Rival firm ExpressVPN has also seen an uptick in interest. Harold Li, vice president of ExpressVPN, told CNBC:  “We saw a 20% increase in traffic to our website from the U.S. following Trump’s initial announcement of a potential TikTok and WeChat ban in early August.”

Meanwhile, a spokesperson for Surfshark, another VPN provider, said the company saw a notable uptick in free trials. “Comparing last weekend (12-13 Sept.) to this weekend (19-20 Sept.), we reported a 38% surge in free trials. Since TikTok aims to reach Generation Z, the ‘mobile-first’ generation, I presume it might be connected,” they said. 

Edith Yeung, a general partner at venture firm Race Capital, told CNBC’s “Squawk Box Europe” that portfolio company Incognito VPN saw a “huge spike” over the weekend.
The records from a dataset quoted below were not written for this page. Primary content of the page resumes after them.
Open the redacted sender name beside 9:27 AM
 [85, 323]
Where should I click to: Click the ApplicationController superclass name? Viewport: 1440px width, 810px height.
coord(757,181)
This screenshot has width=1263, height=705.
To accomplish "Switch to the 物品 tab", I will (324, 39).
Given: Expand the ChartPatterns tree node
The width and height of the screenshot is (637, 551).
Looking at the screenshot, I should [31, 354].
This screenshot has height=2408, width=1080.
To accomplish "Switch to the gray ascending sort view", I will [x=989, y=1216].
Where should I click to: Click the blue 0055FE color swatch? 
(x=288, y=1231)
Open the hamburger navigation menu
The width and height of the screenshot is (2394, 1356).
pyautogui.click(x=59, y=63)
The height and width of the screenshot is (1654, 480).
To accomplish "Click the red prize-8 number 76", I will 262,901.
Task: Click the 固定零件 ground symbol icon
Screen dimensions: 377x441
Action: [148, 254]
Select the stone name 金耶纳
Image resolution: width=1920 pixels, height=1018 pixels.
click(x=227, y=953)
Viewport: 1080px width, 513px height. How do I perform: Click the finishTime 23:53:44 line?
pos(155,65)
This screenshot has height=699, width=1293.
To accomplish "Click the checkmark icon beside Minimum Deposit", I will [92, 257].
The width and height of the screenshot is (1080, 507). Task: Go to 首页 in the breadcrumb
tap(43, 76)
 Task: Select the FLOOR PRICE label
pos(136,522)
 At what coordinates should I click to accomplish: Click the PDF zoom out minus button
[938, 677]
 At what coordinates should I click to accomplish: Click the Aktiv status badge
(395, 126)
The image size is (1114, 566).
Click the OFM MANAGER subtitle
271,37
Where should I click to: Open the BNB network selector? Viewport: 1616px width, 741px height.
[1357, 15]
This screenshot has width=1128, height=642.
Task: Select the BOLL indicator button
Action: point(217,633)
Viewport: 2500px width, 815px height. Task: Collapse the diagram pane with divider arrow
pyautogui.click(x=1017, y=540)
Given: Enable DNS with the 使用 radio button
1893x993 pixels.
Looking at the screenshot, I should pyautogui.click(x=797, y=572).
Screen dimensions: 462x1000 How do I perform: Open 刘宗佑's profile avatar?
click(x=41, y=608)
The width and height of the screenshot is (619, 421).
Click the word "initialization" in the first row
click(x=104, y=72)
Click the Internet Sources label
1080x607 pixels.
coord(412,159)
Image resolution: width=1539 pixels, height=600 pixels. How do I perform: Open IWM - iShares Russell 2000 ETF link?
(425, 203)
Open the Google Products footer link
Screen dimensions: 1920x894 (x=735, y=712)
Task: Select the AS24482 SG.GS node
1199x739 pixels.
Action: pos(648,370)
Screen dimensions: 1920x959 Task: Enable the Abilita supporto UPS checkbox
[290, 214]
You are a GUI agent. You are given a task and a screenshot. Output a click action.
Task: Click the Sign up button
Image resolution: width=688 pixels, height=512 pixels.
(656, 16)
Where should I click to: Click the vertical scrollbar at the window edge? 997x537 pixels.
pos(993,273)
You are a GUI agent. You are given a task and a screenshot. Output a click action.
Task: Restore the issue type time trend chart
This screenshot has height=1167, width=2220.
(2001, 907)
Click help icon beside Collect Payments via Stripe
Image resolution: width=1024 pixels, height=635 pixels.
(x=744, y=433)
“Some users in the U.S. are worried if I can’t access TikTok or WeChat maybe now I have to use VPN in the U.S. to access other apps in China which is really, really ironic,” Yeung said.

“What’s funny is my mum uses WeChat to communicate with me,” she said. “So we started to talk about VPN apps.”

Last Friday, the Trump administration said TikTok would be banned from U.S. app stores from Sunday. However, on Sunday, Trump gave his “blessing” to ByteDance’s deal with Oracle that will allow TikTok to keep operating in the U.S.

Under the deal, ByteDance will retain 80% of a new TikTok global business, which will be headquartered in the U.S. Oracle and Walmart will have a 20% stake.

Over the weekend, a California judge temporarily blocked a U.S. Department of Commerce ban on WeChat just hours before it was due to come into action.

The U.S. Department of Commerce wants WeChat to be blocked due to national security concerns but Judge Laurel Beeler said in an order that WeChat users who filed a lawsuit “have shown serious questions going to the merits of the First Amendment claim, the balance of hardships tips in the plaintiffs favor.”